Legislation like the ability to repay (ATR) and Qualified Mortgage (QM) standard were put in place to ensure responsible lending, and remain largely unchanged almost a decade later, despite changes in the market and the greater economy. Legislation like the Economic Growth and Regulatory Paperwork Reduction Act of 1996 (EGRPRA) only require financial legislation to be reviewed at least once every ten years.
Chris George on Regulation and Innovation:
A lot can change in ten years. Since 2007, we saw the release of the iPhone on June 29, 2007, we saw the emergence of social media platforms, like Instagram in 2010, we now use daily (2010), and we saw the launch of numerous digital services, like GoFundMe in 2010, that have changed the way we help each other. When regulation remains unchanged for decades at a time, financial institutions lack the ability to innovate at the pace of the rest of society and remain stifled.

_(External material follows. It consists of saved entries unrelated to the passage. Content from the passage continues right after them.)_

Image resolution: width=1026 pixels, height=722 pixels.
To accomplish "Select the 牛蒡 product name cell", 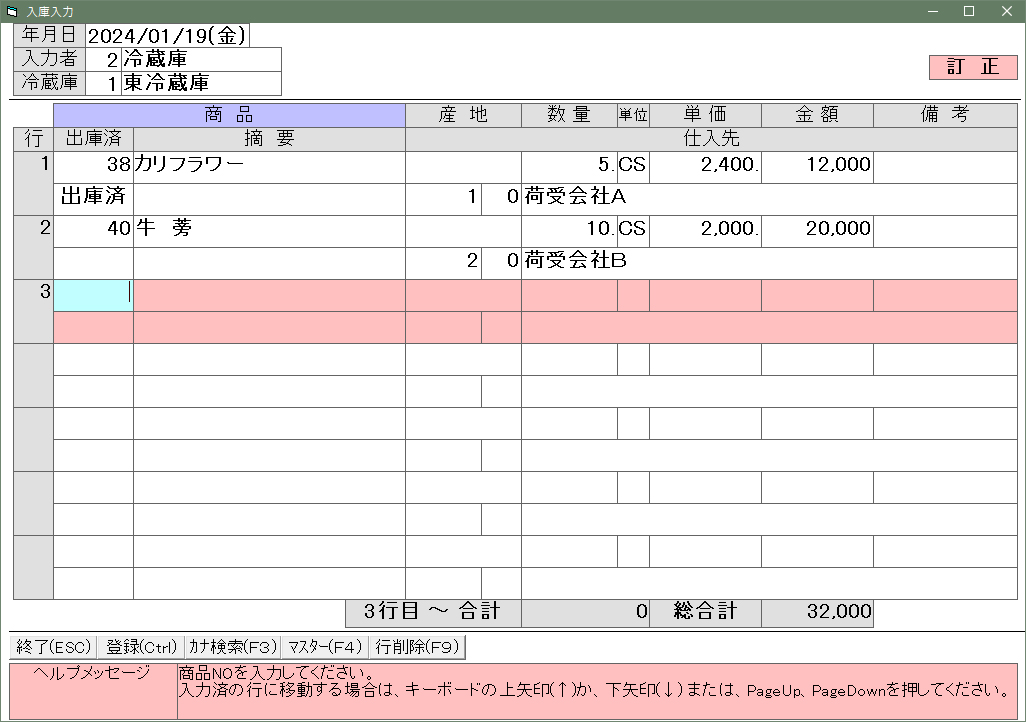I will click(x=268, y=229).
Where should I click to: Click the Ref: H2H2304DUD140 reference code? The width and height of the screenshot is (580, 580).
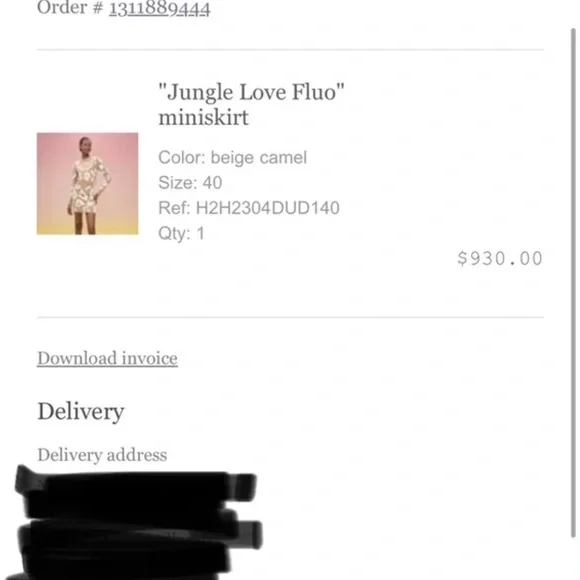pos(249,208)
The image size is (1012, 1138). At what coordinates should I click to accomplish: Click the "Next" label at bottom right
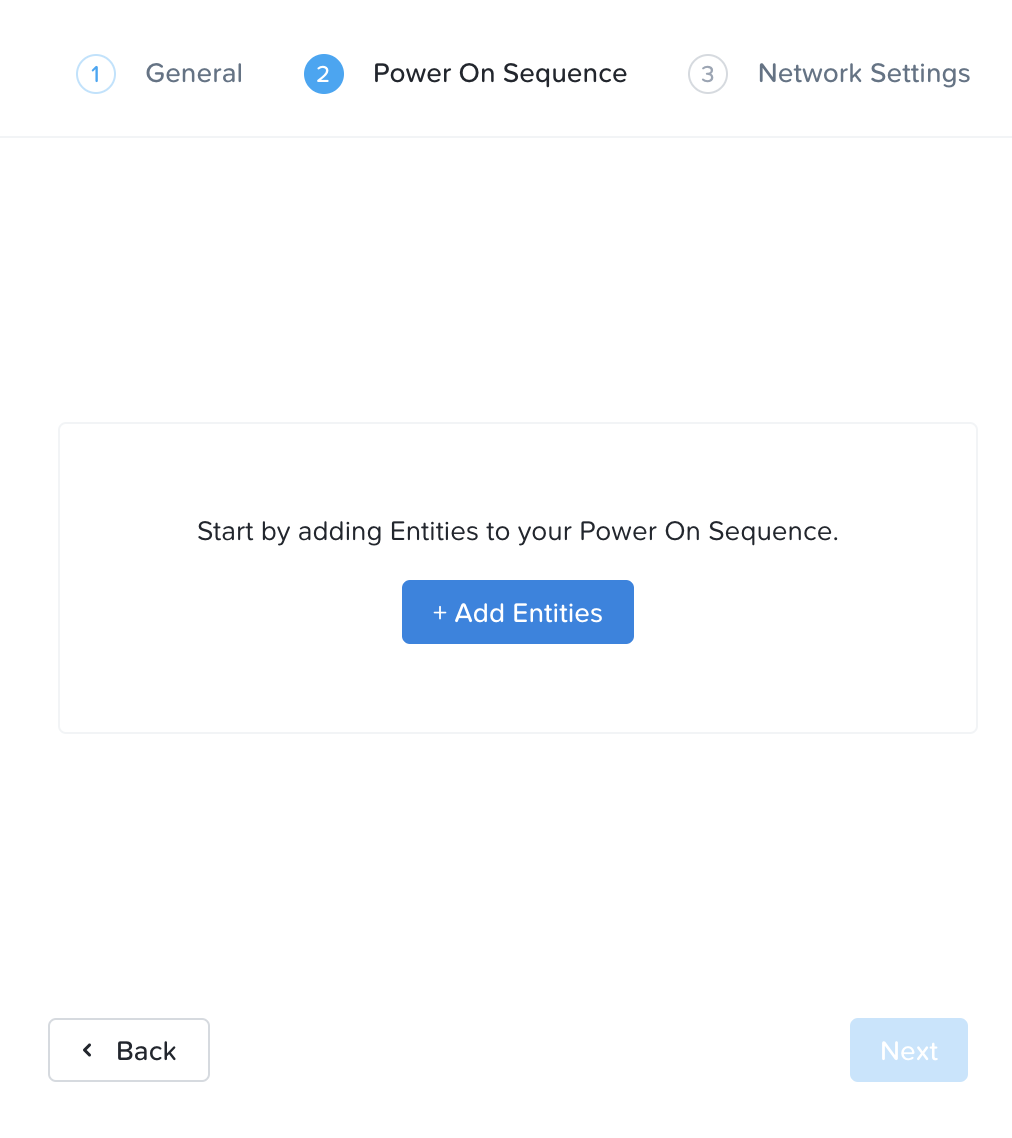tap(909, 1051)
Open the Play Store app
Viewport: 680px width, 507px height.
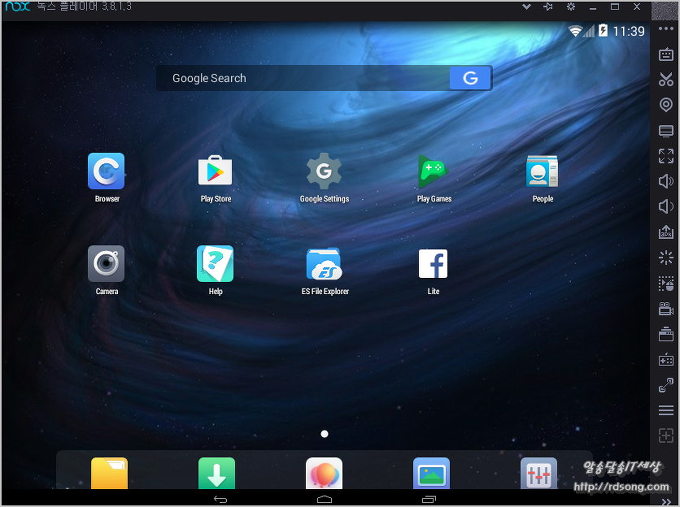(215, 172)
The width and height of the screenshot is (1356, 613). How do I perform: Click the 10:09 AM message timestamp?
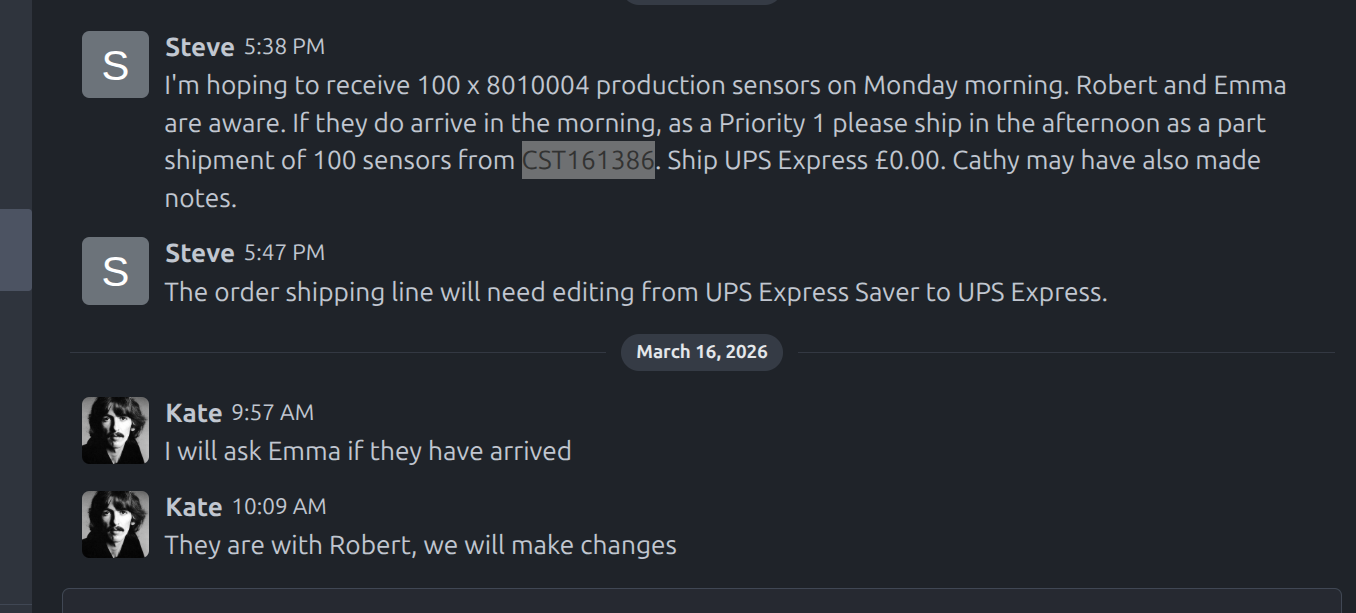(x=279, y=507)
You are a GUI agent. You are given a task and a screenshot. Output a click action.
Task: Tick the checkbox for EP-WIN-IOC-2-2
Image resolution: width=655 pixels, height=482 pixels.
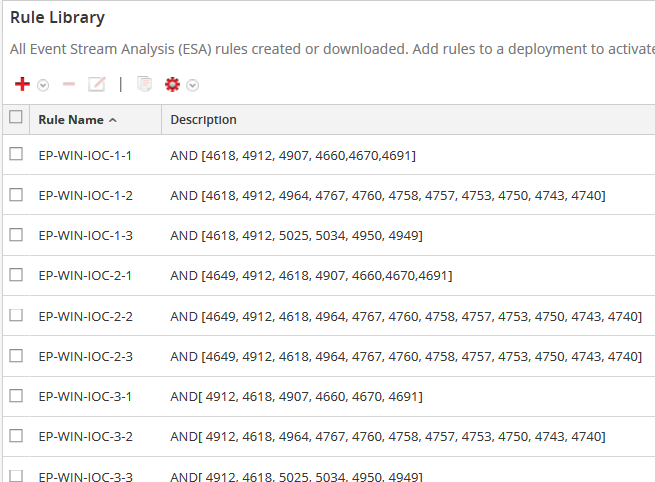point(16,315)
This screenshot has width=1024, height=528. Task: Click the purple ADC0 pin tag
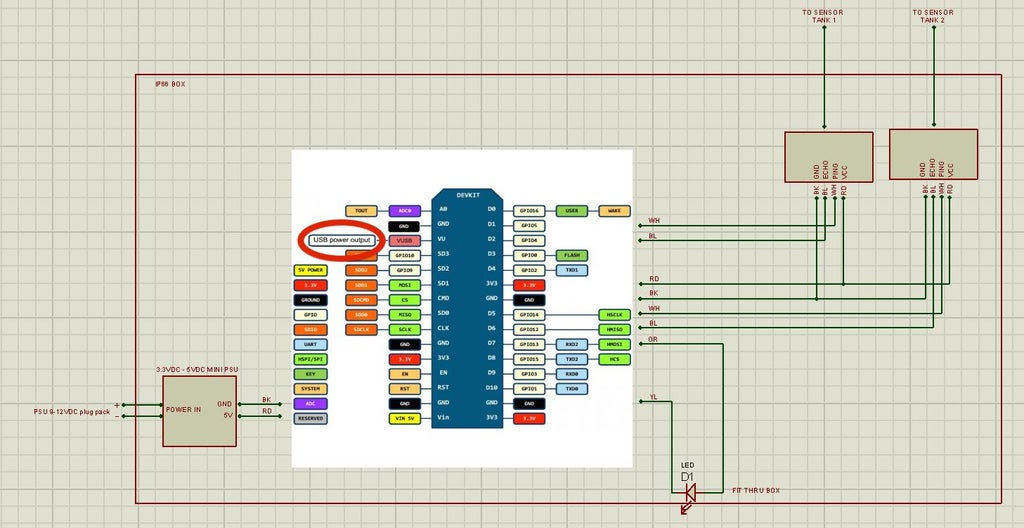click(405, 211)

The Comprehensive Growth of Regulatory Review Act of 2017 (CRAA) would increase the frequency of regulatory review alleviate burdensome legislation that may no longer be necessary. Much of the brunt of over-legislation is borne by small lenders and brokers. Large financial firms can more easily afford the cost of regulatory change, while smaller institutions
In order to foster an environment of product innovation and an adaptable lending landscape, outdated legislation should be reviewed more frequently, and if necessary replaced. In his testimony before the US House Committee on Financial Services Subcommittee on Financial Institutions and Consumer Credit, Chris George expresses his support of the Mortgage Fairness Act of 2017 and the Comprehensive Regulatory Review Act of 2017 to encourage responsible lending and make it possible for institutions to innovate.